World, Middle East

Hunger leads Syrian refugee to commit suicide

Reports suggest that the refugee woman and her children had nothing to eat for the past two weeks

Hunger leads Syrian refugee to commit suicide file photo


A Syrian refugee woman is in critical condition after setting herself on fire at a refugee camp near the Jordanian border due to lack of enough food.

The suicide attempt took place at Al-Rukban refugee camp near Syria’s border with Jordan as the woman helplessly watched her children starving, according to a local medic and spokesman at the camp.

"The refugee woman is suffering severe burns,” medic Shukri Shihab told Anadolu Agency.

He said the woman has been transferred to Jordan for medical treatment.

Omar al-Homsi, a spokesman for the civil defense agency at the camp, said there were conflicting reports about the incident.

“Some suggest that she was injured in a fire at her tent, while others say she committed suicide,” he said.

“Her brother in Syria’s northern Idlib city confirmed that neither his sister nor nephews had anything to eat for the past two weeks.”

Activists at the camp say that the refugee woman was a mother of three.

The woman’s husband appeared in a video footage saying that his wife had committed suicide due to poverty and hunger.

“Our information shows that the woman’s family is very poor and they had nothing to eat for the past two weeks,” al-Homsi said.

In a statement issued late last year, the Syrian Network for Human Rights (SNHR) said six refugees, including five children, had died in Al-Rukban camp as a result of starvation, disease and lack of medicine.

It blamed the Syrian regime for the humanitarian crisis in the desert camp and accused the Jordanian government of banning the entry of humanitarian aid into the camp.

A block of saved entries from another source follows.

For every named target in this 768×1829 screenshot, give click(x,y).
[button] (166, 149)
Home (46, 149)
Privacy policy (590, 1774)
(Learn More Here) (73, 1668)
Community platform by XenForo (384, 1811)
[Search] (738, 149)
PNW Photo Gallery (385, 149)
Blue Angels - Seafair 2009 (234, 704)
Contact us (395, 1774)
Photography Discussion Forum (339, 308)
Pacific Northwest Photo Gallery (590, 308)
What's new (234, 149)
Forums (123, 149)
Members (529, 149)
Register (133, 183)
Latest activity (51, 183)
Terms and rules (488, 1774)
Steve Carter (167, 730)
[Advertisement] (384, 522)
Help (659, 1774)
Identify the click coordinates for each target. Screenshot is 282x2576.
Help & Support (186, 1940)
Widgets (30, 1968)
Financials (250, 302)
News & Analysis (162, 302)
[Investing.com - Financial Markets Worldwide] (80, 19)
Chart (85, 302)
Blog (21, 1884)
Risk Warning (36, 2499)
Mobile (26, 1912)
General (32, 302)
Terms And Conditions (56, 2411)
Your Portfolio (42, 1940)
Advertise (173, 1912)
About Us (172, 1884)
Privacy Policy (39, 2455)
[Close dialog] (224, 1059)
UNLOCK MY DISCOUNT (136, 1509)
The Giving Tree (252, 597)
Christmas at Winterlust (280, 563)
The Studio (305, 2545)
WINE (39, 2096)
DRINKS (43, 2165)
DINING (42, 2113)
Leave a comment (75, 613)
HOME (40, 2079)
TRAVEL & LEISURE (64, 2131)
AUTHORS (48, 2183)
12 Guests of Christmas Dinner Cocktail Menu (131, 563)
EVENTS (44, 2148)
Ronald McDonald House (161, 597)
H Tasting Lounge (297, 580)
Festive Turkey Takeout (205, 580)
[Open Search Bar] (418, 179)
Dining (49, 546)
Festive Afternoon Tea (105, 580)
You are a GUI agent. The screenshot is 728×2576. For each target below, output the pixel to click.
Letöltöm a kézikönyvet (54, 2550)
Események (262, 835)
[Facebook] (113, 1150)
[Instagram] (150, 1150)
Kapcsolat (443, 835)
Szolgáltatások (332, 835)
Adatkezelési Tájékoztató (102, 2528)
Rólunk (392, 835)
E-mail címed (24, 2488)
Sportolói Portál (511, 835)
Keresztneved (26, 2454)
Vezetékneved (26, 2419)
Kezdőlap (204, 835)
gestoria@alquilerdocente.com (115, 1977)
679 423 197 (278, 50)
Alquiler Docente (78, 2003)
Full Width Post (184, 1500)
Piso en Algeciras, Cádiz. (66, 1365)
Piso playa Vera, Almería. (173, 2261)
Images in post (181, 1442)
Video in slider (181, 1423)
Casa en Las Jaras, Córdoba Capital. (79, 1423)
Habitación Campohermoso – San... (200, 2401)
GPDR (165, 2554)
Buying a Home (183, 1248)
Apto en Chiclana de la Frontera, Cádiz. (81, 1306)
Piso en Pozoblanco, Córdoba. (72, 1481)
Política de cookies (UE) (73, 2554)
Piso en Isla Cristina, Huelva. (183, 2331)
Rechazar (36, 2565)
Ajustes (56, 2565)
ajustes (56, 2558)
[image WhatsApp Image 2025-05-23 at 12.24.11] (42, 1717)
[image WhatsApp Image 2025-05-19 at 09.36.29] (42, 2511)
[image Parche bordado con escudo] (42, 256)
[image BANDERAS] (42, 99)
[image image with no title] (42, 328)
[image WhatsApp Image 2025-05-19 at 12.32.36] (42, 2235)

Located in the desert on the Syrian-Jordanian border, the Al-Rukban camp is home to nearly 60,000 refugees displaced by the ongoing conflict in Syria.

The Syrian regime has imposed a tight siege around the camp, triggering deteriorating humanitarian conditions for its residents.

Syria has only just begun to emerge from a devastating conflict that began in 2011 when the Bashar al-Assad regime cracked down on demonstrators with unexpected ferocity.